Sistema carcerário brasileiro: problemas e soluções
Enviada em 30/08/2019
Em sua obra, “Memórias do Cárcere”, o autor Graciliano Ramos, apresenta o testemunho da realidade nua e crua de quem, sem saber por quê, viveu em porões imundos, sofreu com torturas e privações provocadas por um regime ditatorial chamado de Estado Novo. Em síntese, retrata um olhar de quem foi preso, algo que é muito mais abrangente do que se fixar no olhar do narrador. De maneira análoga, é notório que, o sistema prisional brasileiro ainda é visto como um símbolo de tortura. Desse modo, rever a situação social a qual o penitenciário está submetido, é indispensável para avaliar seus efeitos na contemporaneidade.
A priori, é imperioso salientar que, os aspectos sociais e estruturais na maioria das penitenciárias, faz com que os detentos firmem uma luta diária pela sua subsistência. Logo, mesmo que vivam em regime fechado, a superlotação e deterioração das celas e, até a escassez de água potável, provam a falta de subsídio à integridade humana, visto que os indivíduos são postos à margem do descaso. Ademais, tal condição supre a visão Determinista do século XIX, que afirma que o homem é fruto de seu meio. Porém, se tal condição não for reanalisada, ao final de sua pena, o indivíduo terá dificuldades para se reintegrar na sociedade e tenderá a viver do trabalho informal ou, em alguns casos, voltar à marginalidade.

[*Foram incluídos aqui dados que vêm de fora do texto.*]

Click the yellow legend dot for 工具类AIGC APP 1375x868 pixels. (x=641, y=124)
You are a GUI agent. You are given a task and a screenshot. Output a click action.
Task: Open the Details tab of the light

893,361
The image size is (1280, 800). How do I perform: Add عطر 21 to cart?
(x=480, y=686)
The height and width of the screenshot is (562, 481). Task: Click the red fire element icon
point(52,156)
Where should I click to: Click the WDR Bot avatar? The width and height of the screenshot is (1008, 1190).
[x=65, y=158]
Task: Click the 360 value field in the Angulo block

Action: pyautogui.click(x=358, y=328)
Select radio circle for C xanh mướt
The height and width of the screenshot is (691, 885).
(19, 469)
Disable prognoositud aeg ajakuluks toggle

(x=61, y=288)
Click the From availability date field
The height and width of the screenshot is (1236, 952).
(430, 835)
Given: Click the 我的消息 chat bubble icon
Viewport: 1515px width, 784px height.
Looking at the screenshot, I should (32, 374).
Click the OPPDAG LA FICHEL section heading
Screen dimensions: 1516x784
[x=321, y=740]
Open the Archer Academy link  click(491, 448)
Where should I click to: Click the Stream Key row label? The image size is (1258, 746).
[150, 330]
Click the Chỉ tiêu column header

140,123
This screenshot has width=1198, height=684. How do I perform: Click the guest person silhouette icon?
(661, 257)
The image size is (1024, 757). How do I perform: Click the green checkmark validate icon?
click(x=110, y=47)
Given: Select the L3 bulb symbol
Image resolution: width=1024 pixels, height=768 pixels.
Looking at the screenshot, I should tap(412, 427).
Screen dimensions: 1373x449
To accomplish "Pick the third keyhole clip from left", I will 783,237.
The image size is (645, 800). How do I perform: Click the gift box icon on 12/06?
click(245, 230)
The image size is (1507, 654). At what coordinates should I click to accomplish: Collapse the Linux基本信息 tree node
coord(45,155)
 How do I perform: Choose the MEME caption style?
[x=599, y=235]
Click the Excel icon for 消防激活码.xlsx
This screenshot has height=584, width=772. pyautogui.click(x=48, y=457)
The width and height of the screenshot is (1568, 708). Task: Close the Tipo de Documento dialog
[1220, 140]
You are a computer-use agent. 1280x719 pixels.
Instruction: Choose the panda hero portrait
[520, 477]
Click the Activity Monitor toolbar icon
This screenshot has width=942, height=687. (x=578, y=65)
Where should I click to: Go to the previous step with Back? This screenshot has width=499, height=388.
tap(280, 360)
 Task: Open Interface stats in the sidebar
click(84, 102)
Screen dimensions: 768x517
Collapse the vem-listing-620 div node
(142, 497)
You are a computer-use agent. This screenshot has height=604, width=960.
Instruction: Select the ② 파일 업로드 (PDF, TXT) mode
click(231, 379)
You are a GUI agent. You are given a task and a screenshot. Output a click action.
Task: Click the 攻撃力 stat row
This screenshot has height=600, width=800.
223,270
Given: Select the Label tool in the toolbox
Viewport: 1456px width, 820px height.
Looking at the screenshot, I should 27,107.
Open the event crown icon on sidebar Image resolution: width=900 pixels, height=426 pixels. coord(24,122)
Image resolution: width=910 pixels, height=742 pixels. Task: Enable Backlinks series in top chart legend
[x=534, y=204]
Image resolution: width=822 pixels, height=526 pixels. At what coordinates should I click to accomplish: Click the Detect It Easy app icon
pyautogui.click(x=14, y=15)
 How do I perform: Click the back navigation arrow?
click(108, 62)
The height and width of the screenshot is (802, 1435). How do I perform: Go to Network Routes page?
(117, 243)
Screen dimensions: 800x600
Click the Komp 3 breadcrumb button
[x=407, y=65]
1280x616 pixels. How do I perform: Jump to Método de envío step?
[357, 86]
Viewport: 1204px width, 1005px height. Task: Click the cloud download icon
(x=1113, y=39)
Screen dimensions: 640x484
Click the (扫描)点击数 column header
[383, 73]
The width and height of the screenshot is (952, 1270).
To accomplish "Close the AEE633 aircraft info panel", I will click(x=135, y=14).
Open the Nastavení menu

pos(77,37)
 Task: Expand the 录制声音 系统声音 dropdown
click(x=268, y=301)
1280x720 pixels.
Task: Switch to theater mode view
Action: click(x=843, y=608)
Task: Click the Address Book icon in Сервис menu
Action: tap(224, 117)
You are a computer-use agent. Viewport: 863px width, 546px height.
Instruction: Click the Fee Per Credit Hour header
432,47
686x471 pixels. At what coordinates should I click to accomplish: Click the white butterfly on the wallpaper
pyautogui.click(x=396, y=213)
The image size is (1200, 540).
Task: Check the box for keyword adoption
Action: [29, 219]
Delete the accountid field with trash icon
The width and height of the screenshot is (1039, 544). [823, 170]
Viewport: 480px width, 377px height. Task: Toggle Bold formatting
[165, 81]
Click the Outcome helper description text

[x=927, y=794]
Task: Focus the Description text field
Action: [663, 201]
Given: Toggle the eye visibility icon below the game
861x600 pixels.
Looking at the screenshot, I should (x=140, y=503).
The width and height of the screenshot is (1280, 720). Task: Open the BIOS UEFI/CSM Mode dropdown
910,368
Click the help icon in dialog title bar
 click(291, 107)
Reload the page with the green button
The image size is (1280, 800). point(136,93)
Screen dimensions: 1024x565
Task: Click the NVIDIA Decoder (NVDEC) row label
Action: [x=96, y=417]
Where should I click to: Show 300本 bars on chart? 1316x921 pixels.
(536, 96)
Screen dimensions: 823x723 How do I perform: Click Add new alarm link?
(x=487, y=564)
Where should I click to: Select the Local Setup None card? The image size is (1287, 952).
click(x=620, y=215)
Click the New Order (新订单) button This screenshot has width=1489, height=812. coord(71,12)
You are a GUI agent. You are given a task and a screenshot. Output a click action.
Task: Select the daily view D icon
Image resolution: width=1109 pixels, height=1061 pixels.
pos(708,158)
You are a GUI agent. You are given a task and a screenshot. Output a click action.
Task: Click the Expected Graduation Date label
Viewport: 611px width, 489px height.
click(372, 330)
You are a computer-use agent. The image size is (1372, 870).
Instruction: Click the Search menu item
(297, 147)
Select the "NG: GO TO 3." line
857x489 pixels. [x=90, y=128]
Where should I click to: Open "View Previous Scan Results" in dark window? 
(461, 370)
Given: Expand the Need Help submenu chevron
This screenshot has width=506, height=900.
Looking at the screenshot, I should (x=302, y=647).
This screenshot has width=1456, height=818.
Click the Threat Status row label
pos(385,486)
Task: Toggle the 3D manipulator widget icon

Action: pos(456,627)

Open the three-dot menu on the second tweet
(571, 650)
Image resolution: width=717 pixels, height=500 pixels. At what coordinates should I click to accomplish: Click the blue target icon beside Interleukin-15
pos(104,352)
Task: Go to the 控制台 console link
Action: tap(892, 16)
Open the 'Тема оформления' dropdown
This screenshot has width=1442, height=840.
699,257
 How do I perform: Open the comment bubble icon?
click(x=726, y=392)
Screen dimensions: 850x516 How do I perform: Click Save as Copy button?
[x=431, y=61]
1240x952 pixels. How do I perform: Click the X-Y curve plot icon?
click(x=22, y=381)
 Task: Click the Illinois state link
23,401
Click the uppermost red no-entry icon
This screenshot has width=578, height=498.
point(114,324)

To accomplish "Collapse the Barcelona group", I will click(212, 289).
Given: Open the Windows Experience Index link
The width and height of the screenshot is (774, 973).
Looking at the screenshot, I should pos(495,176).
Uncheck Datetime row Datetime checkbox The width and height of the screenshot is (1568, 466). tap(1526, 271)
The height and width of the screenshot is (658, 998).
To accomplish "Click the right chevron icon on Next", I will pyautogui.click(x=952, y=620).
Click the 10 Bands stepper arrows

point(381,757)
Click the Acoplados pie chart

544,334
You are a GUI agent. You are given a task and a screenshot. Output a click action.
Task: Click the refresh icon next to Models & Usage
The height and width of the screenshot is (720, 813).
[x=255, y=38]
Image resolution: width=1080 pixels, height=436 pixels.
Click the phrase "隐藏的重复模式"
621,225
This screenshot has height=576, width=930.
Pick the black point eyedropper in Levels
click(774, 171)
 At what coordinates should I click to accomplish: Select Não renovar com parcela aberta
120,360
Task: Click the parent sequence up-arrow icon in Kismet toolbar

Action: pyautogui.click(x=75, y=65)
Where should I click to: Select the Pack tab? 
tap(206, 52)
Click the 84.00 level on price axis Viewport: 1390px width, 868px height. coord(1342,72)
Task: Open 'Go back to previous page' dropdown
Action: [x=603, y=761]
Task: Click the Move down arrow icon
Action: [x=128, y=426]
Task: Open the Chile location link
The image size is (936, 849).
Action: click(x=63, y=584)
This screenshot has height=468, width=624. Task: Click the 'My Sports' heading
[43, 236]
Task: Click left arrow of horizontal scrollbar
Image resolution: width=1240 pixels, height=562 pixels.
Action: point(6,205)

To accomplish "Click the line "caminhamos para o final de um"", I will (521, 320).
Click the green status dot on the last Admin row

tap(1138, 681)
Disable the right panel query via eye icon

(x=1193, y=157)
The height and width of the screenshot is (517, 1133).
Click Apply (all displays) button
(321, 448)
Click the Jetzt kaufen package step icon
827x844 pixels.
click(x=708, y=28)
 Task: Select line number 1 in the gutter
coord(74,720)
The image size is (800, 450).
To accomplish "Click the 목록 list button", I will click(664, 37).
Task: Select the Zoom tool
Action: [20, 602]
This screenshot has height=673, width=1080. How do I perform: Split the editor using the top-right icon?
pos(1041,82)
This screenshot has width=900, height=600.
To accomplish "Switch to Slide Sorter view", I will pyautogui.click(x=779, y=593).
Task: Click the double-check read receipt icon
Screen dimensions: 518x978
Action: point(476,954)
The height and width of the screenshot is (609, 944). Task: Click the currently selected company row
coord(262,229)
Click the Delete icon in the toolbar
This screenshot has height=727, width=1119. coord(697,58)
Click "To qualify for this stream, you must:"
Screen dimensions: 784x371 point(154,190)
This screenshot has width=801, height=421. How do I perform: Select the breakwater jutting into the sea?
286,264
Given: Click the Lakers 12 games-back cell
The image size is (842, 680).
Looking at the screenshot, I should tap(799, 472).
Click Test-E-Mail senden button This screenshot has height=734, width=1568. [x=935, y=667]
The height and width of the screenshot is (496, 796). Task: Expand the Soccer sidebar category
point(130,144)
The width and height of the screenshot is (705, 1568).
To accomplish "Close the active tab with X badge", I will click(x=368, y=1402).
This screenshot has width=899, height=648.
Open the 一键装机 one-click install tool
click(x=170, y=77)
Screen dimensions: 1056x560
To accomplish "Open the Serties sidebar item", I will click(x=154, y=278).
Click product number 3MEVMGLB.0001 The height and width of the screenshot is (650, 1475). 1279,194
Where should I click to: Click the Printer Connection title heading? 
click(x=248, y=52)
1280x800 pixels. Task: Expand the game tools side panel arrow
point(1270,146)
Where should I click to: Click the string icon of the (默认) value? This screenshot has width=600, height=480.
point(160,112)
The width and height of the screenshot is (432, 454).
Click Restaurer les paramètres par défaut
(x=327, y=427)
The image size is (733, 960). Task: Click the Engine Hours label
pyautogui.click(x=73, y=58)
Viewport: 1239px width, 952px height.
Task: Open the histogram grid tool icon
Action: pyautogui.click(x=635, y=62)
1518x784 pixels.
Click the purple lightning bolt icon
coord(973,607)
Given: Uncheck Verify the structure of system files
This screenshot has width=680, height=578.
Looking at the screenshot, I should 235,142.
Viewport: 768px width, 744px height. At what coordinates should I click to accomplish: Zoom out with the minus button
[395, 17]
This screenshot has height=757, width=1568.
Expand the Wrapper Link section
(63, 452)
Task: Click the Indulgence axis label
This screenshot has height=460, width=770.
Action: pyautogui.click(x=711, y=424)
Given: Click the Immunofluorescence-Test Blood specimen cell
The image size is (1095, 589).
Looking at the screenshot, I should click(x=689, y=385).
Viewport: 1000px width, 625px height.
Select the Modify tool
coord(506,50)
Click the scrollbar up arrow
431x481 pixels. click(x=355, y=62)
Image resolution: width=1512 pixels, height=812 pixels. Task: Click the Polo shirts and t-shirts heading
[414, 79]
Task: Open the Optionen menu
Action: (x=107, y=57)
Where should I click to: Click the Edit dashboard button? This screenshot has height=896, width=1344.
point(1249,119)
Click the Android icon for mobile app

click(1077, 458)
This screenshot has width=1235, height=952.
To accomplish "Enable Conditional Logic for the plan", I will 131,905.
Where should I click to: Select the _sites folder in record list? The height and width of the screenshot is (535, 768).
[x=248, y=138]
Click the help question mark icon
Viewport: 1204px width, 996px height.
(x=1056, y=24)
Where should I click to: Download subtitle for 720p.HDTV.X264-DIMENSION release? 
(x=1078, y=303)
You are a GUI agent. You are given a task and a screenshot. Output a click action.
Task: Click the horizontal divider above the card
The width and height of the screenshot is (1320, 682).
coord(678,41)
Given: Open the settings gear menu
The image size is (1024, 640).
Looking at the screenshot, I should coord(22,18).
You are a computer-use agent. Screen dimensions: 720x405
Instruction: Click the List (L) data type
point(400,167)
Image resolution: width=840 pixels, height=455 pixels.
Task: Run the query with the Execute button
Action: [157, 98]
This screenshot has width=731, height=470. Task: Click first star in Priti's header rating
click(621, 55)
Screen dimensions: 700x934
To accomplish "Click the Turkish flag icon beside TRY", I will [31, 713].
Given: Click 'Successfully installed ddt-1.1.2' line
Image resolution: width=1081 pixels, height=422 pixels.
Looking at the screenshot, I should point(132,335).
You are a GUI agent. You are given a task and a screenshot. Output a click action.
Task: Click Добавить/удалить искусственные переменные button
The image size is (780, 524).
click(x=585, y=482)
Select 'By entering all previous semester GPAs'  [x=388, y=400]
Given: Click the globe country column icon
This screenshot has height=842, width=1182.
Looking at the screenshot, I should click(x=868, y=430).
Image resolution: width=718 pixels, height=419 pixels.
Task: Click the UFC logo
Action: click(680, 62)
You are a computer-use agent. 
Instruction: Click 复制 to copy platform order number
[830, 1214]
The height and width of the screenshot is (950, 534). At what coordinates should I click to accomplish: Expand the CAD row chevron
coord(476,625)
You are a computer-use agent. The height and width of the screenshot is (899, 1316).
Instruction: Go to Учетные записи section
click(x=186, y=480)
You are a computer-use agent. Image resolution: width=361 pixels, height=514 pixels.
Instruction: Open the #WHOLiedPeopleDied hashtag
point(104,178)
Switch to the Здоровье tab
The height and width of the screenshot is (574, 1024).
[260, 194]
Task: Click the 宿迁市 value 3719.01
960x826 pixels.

Como desdobramento dessa temática e da carência de combate às díspares formas de precariedade carcerária, faz-se relevante ressaltar outro problema vigente que é a negligência às condições higiênicas do público feminino. A jornalista Nana Queiroz, autora do livro “Presos que menstruam”, retratou a realidade de detentos que sofreram com o tratamento idêntico entre os gêneros, sendo excluídos os cuidados íntimos da mulher, vide a falta de absorventes, em algumas prisões e, ausência de acompanhamento ginecológico. Esses aspectos revelam a careza de políticas públicas que prezem pela saúde feminina e esconde, ainda, o tratamento destinado às gestantes, que não possuem um zelo diferenciado na gravidez e tampouco o auxílio médico na maioria do sistema carcerário brasileiro.
Depreende-se, portanto, que a maneira que os indivíduos são tratados no cárcere fere os direitos humanos e, por isso, mudanças fazem-se urgentes. Dessa forma, o Estado deve investir, por meio de verbas governamentais, na extensão de cadeias para evitar a superlotação e, como solução paliativa, usar caminhões pipa para suprir a carência de água potável a fim de mudar tal situação. Além disso, atividades pedagógicas, intermediadas por ONGs, - como programas socioeducacionais que abordem a “Moral e Ética” como pilar fundamental - darão aos detentos a oportunidade de reinserção social. Assim, poderemos reverter a condição social apresentada em “Memórias do Cárcere”.